Se ha dicho, con fundadas razones, que la pandemia del covid-19 sacó a flote los graves efectos de las desigualdades socio-económicas y las profundizó, acrecentando el malestar social que ya se manifestaba desde 2019. Sobre todo en los países cuyos sistemas de salud y economías no contaban con condiciones para hacer frente a la crisis con grados importantes de ayuda y protección para sortear los confinamientos y la pérdida de empleos.

______

DESCRIPCIÓN DE TAREA: Sigue escribiendo el texto sobre la pandemia y las desigualdades desde donde termina. El listado no tiene nada que ver con esto.

MATERIAL ENTREGADO:

______

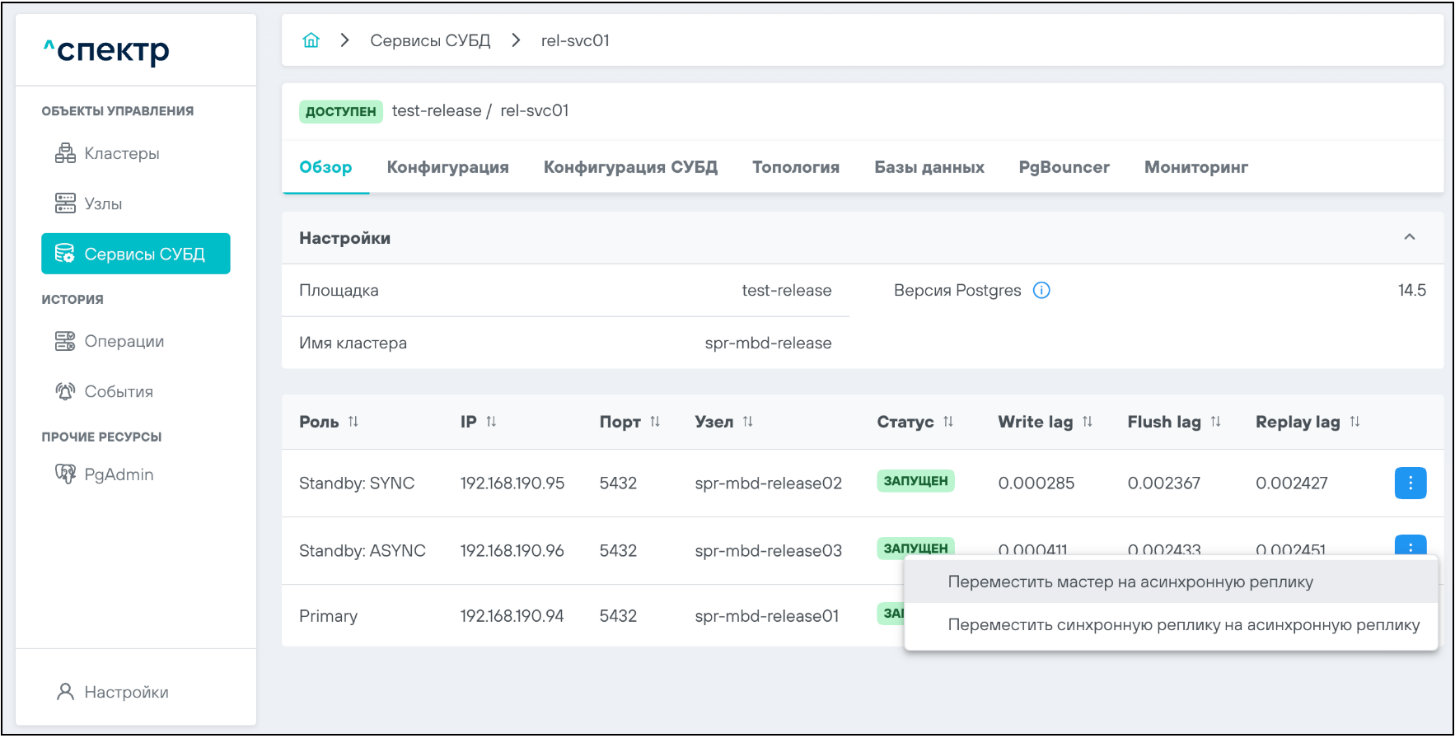
Task: Sort the table by Статус column
Action: [948, 422]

______

RESPUESTA ESPERADA:
Igualmente, en muchos países la crisis de la pandemia agravó además las condiciones políticas y de gobernabilidad. Y más en aquello -41- que suspendieron procesos electorales programados. Uno de ellos ha sido Haití. Pues a la conflictiva situación política de los últimos años con un presidente elegido en 2017 con el 10% de los votos, gobernando por decreto sin parlamento durante la pandemia y a la vez impulsando un referendo para reformar la Constitución y otorgar más poderes al ejecutivo e introducir la reelección se sumaron los continuos aplazamientos de las elecciones municipales, de ejecutivo y legislativo justificadas supuestamente en las dificultades organizativas por la emergencia sanitaria. En la mayoría de países -104- se han realizado elecciones durante la pandemia.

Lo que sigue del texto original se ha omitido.